Write every line of the following listing exactly as it reads.
^^^^^^^^^^^^^^^^
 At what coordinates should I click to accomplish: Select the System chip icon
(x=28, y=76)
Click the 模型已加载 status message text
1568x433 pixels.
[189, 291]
^^^^^^^^^^^^^^^^
EXERCISE SOLUTION
 At what coordinates should I click to accomplish: Select the System chip icon
(x=28, y=76)
Click the 模型已加载 status message text
1568x433 pixels.
[189, 291]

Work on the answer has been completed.